Find Methadone Treatment Near Edinburgh IN
Once you and your doctor have found your ideal maintenance dose, you continue to take it daily until you can safely stop opioids completely. Clinics offer take-home privileges to patients who demonstrate adequate commitment and progress during treatment. For the first 90 days, you will have to visit the clinic daily to receive your methadone, except for one take-home dose per week to cover days when the clinic is closed. As you progress in treatment and meet certain criteria, you will become eligible for larger take-home supplies.
For three days, you’ll receive the same dose to allow the medication to build up in your system. After three days, it’s time for you and your doctor to evaluate how well the methadone is working. If you’re still experiencing withdrawal symptoms, your doctor will increase the dose once every three days until you reach the maintenance level that works best for you.

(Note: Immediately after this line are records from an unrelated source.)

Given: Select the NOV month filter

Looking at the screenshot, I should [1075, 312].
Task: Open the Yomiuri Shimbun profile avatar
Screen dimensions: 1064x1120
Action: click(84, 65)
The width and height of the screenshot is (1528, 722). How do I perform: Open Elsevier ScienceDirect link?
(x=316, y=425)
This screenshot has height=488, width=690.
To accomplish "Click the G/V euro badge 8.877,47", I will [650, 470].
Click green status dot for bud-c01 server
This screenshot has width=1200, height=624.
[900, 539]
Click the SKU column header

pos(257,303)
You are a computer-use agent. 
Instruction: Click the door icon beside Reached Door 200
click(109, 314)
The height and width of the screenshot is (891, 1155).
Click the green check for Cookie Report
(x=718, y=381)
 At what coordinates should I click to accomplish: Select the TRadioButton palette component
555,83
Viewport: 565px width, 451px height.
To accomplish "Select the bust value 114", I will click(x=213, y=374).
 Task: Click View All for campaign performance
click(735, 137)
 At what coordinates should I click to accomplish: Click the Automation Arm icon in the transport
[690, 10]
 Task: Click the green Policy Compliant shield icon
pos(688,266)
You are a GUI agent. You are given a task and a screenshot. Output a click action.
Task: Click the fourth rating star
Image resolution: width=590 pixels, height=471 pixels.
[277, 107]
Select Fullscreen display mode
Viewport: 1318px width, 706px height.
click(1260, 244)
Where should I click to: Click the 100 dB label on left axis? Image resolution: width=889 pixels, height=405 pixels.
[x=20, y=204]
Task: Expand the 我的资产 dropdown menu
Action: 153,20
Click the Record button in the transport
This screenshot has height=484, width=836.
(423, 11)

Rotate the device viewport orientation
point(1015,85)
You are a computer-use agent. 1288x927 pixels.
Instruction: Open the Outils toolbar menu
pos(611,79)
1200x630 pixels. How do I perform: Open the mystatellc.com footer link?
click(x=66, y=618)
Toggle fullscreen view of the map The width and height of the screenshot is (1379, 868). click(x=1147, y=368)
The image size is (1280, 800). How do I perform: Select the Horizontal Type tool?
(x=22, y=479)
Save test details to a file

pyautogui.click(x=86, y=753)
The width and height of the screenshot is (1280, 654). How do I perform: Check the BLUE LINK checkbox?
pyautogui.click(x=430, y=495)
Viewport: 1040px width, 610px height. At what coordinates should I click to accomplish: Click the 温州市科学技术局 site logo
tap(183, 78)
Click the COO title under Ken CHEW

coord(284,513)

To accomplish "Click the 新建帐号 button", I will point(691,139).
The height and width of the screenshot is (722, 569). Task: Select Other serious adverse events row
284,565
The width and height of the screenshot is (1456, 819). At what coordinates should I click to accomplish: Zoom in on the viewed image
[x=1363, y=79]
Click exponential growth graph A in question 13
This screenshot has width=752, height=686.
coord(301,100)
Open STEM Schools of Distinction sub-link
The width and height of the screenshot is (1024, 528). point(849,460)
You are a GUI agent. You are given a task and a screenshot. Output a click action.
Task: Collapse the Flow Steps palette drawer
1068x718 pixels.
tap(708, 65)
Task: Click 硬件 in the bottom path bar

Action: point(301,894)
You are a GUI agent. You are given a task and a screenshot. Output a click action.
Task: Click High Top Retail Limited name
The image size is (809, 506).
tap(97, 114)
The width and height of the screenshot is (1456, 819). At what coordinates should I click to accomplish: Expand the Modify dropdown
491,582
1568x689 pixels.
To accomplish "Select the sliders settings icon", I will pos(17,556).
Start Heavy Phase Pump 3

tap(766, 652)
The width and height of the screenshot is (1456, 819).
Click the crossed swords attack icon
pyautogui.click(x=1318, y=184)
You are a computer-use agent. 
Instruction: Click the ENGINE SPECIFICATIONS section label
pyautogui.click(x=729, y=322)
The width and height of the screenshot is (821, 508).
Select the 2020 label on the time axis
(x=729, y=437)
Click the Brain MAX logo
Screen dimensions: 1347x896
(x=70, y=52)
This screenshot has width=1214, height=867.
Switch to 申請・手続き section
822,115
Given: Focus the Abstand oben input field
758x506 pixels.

The first few days of switching over from opioids to methadone are called stabilization. You will start off with a low dose of methadone, between 10 and 30 milligrams. The medication comes in the form of a pill, dissolvable tablet or oral solution.
Methadone maintenance is not the same for each individual, however twelve months is the least amount of time that is suggested for therapy. Methadone continues to be beneficial to a great number of people even after many years have passed. It is feasible to safely detox from methadone if you work with your doctor to gradually reduce your dosage throughout the course of the withdrawal process.
Methadone therapy, in contrast to other methods of treatment, is effective in the same manner for every patient. You may be certain that after you have reached your maintenance dose of methadone, you will get relief from the withdrawal symptoms that you have been experiencing as long as you are not using any other medications or chemicals that interact negatively with methadone.
You will be required to bring a government-issued picture identification card, any prescription medications you are already taking, an insurance card if you intend to use it to pay for treatment, and money for the charge for the first day's worth of medicine. They who are pregnant are expected to produce evidence of their pregnancy, and in some instances, patients are asked to present formal authorization from their OB/GYN.